Surgeons robed for operation

This is the third of a series of three posts on assisted dying. The first discussed the sanctity of life, the second the spookiness of death. This one is about the role of medical technology. As in the other two, I focus on what seems to me to be a blind spot in modern society’s understanding, in the hope that the ethics of assisted dying may be illuminated.

Assessments of modern technology are much debated. For some, it constitutes progress. For others, it enables the powerful to keep ahead of others. (See, for example, Y H Harari, Sapiens: A Brief History of Humankind, London: Harvill Secker, 2014; or John Gray’s arguments against the notion of progress, e.g. in Heresies: Against Progress and Other Illusions.)

What is not disputed is that the emphasis on technology distinguishes modern western society. It has produced a sense of superiority over other societies, a sense which in the past has been used to justify imperialism. Technologies are not just means to ends; they are symbols of our society’s positive self-image.

This changes perceptions. Because we think of new technologies as good things in their own right we do not apply sufficient care to how and when to use them. Too often there is a default assumption that if a technology is available it should be used. If it were not so, we should be debating not ‘assisted dying’ but ‘hindered dying’.

To illustrate the point, let us take a terminally ill man who is in pain and wants to die but the technology is available to postpone death. The relatives could discuss the situation with the doctor. However the wife gets so emotional at the thought of his death that she cannot take part. The daughter has for months been juggling a full-time job with regular visits and is utterly exhausted. The son is hoping to inherit money. A balanced, well-informed discussion of the patient’s best interests is impossible. For everybody involved it is extremely difficult to hold an informed and dispassionate discussion about the implications of the wife’s emotions and the daughter’s stress, especially in their presence. It is far easier to discuss the statistical probability of an operation’s success. As a result the temptation is to jump at the default position: the technology is there, so use it.

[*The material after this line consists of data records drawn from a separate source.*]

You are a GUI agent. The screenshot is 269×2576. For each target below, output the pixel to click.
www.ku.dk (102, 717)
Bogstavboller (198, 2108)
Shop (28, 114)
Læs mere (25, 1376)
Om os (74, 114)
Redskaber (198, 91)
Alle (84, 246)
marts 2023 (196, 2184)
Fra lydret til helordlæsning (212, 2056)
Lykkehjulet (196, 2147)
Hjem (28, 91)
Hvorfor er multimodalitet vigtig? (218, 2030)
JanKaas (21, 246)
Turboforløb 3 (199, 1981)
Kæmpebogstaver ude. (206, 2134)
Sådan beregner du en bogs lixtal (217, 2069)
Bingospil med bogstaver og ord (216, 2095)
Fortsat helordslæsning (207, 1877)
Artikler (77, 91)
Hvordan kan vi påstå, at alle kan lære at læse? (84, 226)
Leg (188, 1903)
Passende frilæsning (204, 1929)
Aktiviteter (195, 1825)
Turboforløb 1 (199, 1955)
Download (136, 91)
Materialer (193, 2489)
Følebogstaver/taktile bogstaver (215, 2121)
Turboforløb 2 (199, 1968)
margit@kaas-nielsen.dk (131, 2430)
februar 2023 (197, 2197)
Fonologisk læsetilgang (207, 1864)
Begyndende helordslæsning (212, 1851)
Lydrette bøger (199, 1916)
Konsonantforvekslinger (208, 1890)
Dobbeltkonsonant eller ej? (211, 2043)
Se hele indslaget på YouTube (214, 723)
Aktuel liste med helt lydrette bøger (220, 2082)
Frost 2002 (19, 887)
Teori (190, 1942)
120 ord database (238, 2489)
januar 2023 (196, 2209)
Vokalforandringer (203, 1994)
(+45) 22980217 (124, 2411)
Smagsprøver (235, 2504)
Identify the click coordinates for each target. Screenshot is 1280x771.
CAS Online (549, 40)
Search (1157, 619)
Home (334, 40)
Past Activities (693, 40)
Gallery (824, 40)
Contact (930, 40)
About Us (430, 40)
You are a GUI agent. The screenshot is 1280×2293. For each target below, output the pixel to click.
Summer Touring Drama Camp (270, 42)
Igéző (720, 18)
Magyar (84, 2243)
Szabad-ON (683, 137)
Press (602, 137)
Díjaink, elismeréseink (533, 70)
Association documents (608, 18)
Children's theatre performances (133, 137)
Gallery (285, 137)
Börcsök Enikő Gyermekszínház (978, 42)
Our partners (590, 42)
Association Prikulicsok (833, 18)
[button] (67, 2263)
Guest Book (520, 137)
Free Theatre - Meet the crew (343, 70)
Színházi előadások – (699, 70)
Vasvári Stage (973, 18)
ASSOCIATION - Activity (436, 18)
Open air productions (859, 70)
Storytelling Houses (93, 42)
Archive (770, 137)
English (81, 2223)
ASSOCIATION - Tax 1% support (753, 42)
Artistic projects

This is hardly satisfactory. If nothing else changes except that life-saving technology carries on improving, we shall sentence the dying to longer and longer periods of terminal pain. This suggests that our society lacks two things. One is an open, public discourse realistically assessing the proper limits of new technologies, including medical technologies. The other is a supportive wider community – some equivalent to a small rural village – which knows the family, empathises, and can share the burden of thinking through what to do without being so close to the dying person that emotions dominate.

Technology depends on science, and the cult of technology depends on the cult of ever-increasing knowledge. Until a century ago many physicists believed that one day they would have a complete account of the universe. Now it is clear that the universe is far too complex. There will always be processes we do not understand. The things we do not know will always exceed the things we do know. Our deepest, most significant decisions will always depend on unmeasured assessments of feelings. The cult of technology is reluctant to accept this and often gives undue weight to measurable scientific facts.

By recognising that these facts are only a small part of reality, we can reaffirm that the big decisions of life and death need to be made not just by scientific data, but by love.